→ WORK TO DO: Collect every line of the material below that contains the string "Select", matching case exactly.

++++++

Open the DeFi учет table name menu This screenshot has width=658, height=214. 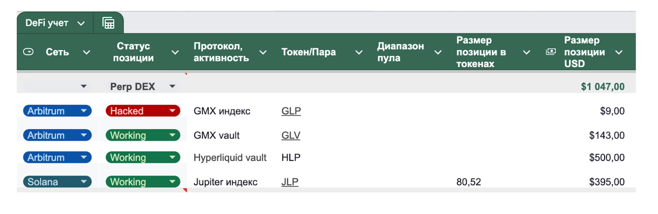click(81, 23)
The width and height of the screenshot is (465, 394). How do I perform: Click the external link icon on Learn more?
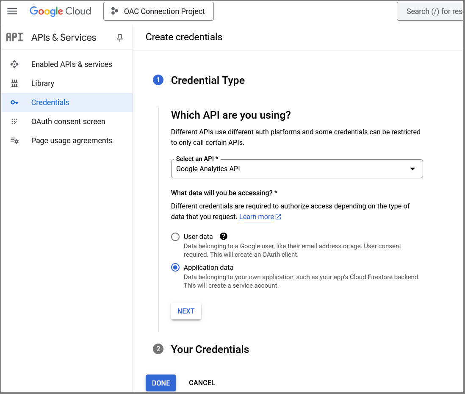pos(278,216)
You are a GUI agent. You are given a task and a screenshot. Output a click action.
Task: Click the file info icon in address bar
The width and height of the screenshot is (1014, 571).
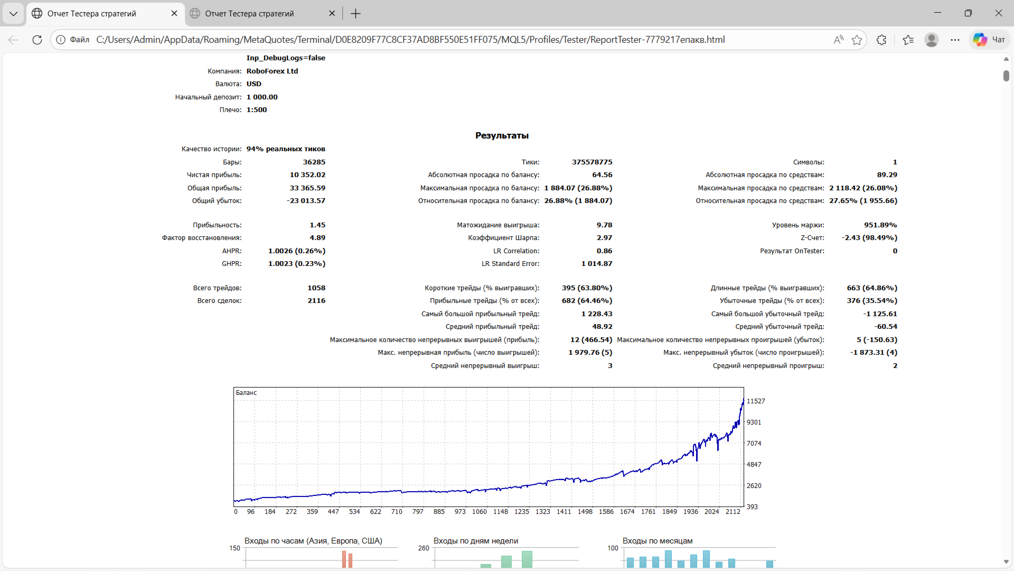coord(61,40)
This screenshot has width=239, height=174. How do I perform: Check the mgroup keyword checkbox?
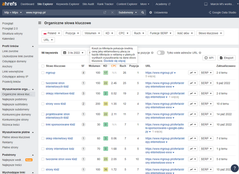click(43, 73)
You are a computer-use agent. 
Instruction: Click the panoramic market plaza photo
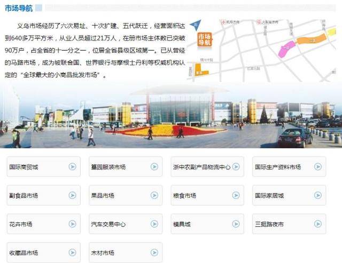click(171, 116)
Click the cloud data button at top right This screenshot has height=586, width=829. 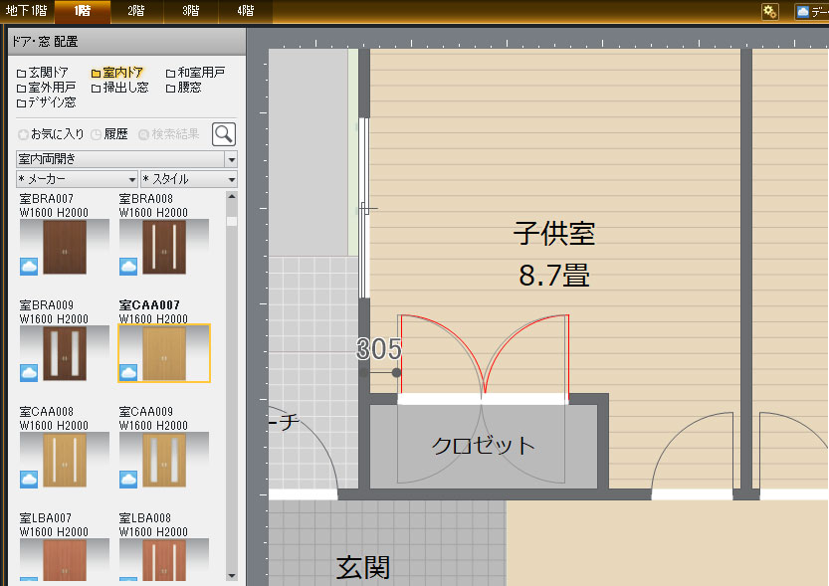tap(811, 12)
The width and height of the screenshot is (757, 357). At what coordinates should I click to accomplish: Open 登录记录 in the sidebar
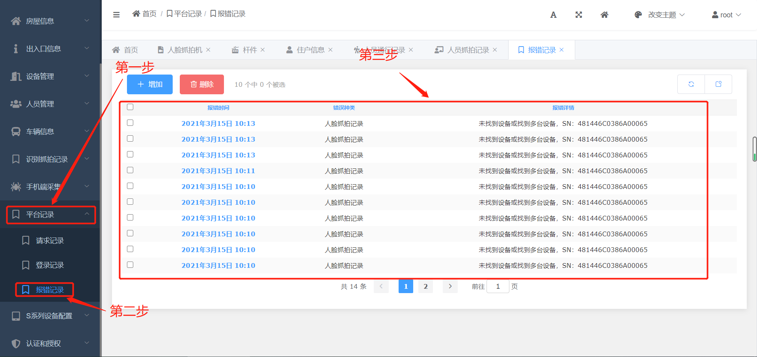pyautogui.click(x=50, y=265)
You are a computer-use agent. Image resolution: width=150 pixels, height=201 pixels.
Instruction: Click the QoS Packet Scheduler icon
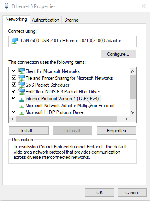coord(22,85)
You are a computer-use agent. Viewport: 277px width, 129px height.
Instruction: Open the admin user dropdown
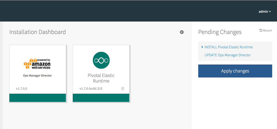pos(265,12)
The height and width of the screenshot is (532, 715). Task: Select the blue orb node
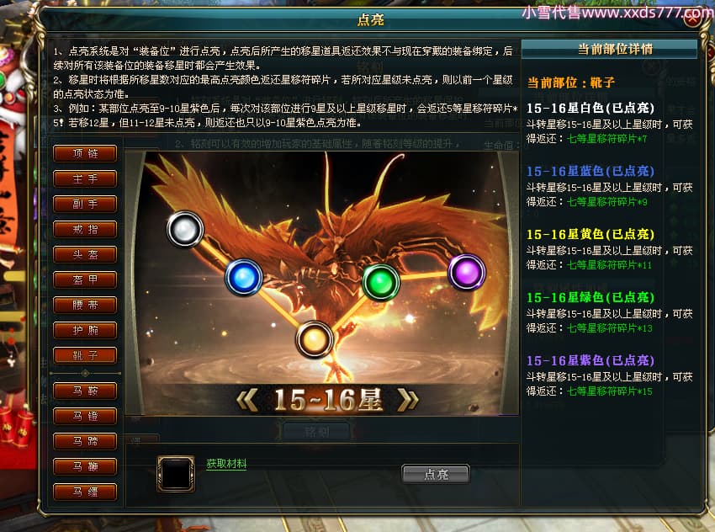pyautogui.click(x=244, y=278)
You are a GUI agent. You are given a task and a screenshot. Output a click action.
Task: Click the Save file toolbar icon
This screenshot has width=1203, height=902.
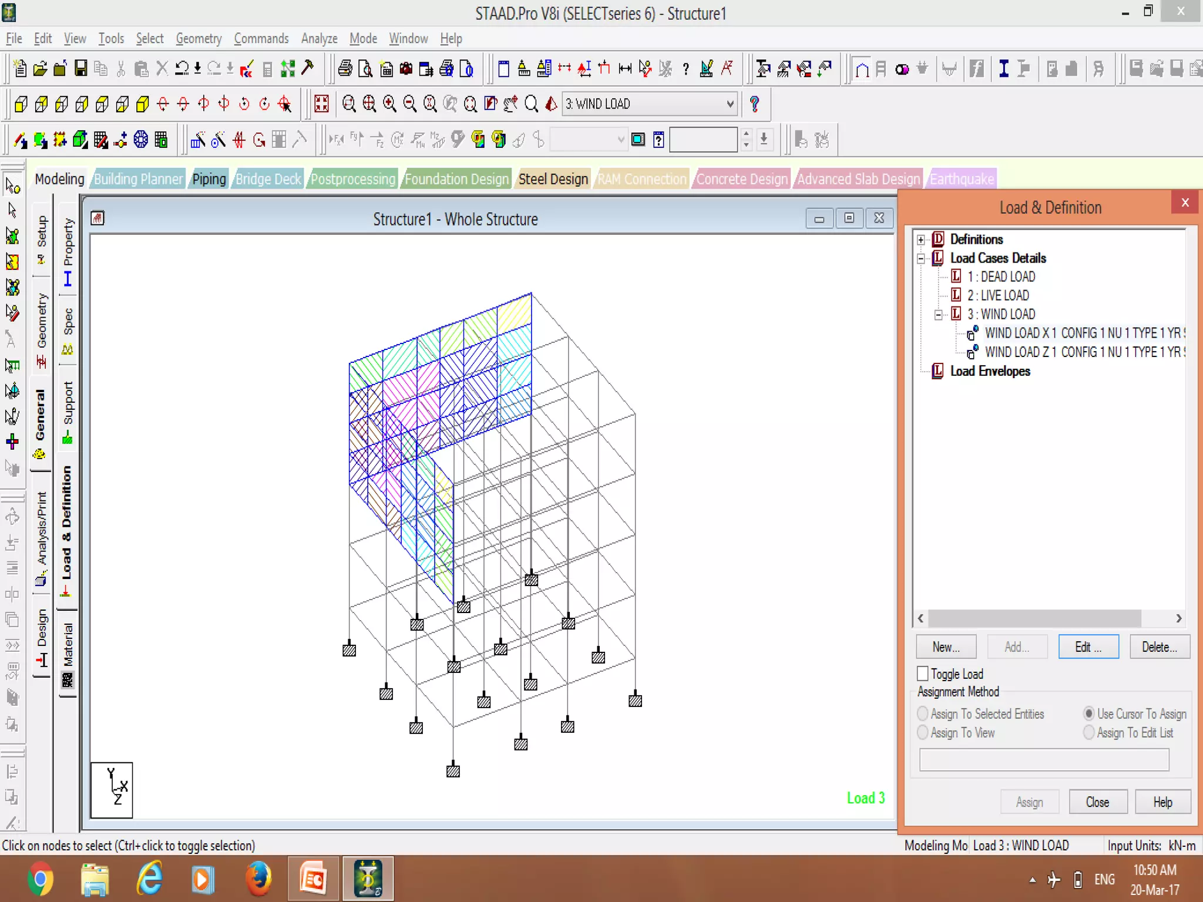click(80, 69)
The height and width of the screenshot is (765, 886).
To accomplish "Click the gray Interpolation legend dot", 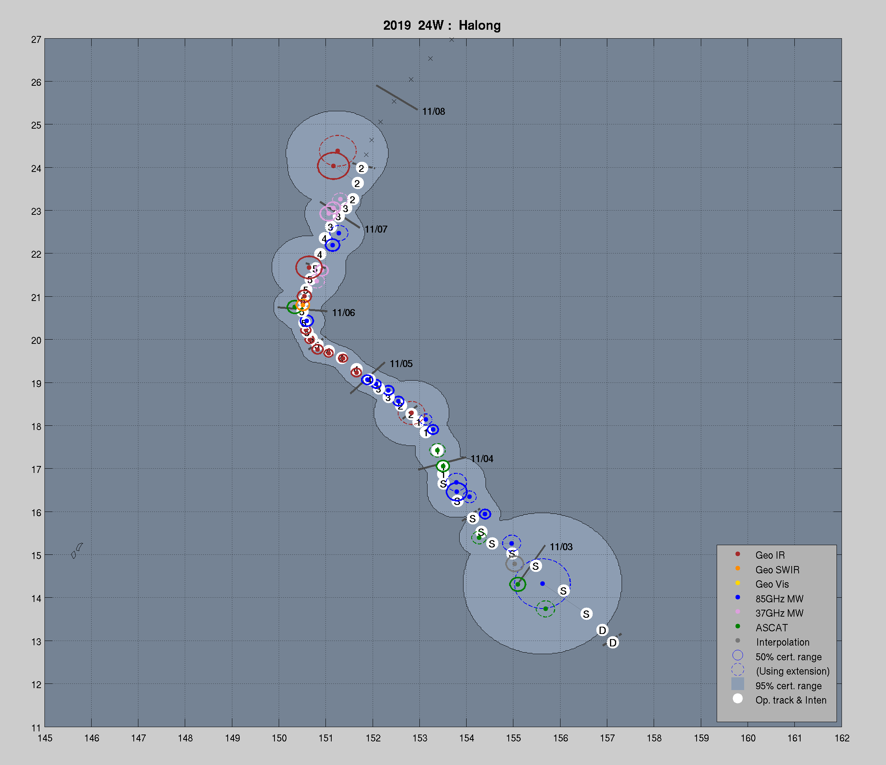I will pyautogui.click(x=737, y=641).
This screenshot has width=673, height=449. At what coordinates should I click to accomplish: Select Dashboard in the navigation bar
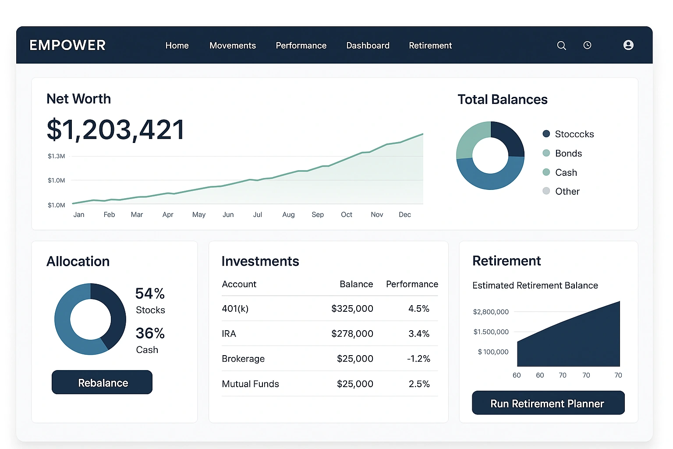pyautogui.click(x=368, y=45)
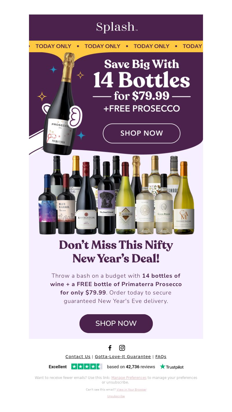
Task: Follow the Manage Preferences link
Action: coord(129,378)
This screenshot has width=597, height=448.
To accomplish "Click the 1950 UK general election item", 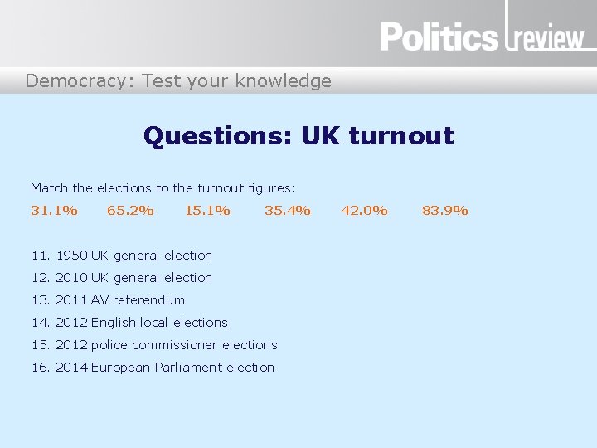I will point(122,256).
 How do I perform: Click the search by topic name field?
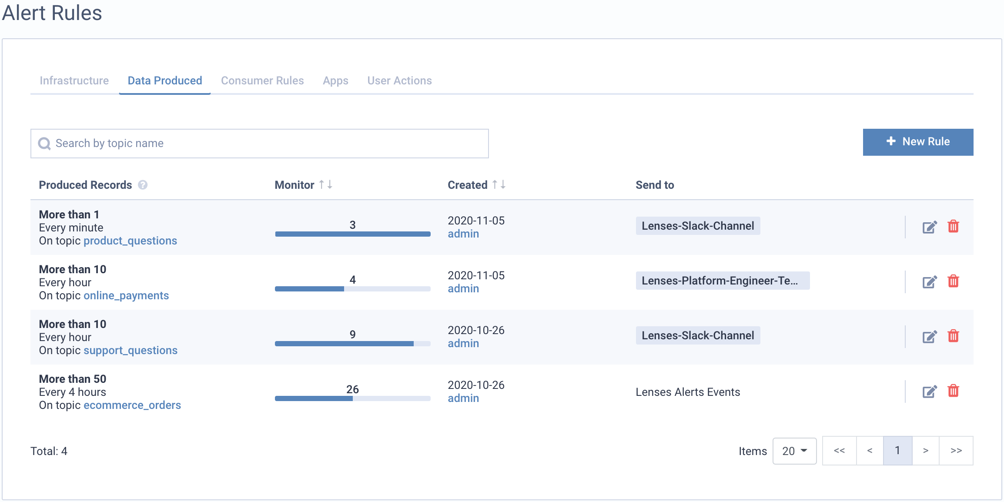click(261, 142)
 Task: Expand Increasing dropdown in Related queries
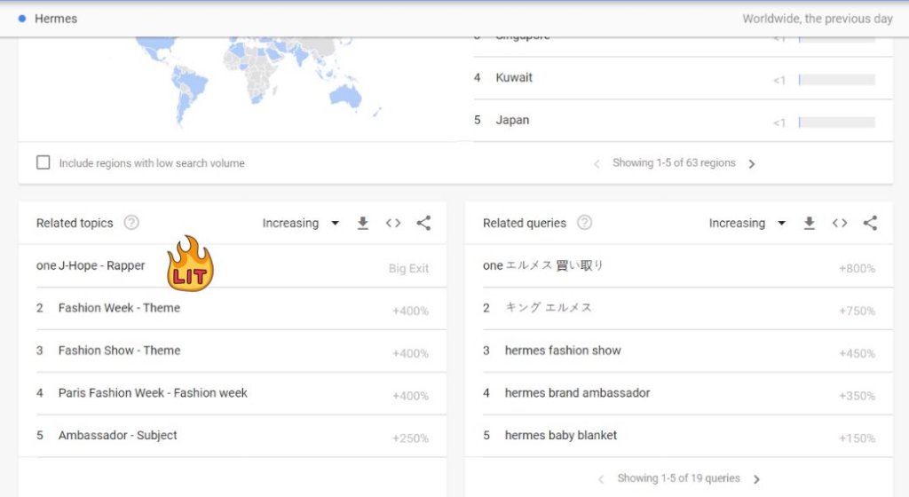point(747,224)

++++++

→ EXERCISE SOLUTION:
The height and width of the screenshot is (532, 715). Task: Select the blue orb node
This screenshot has width=673, height=449. At what coordinates should I click to accomplish: Select Dashboard in the navigation bar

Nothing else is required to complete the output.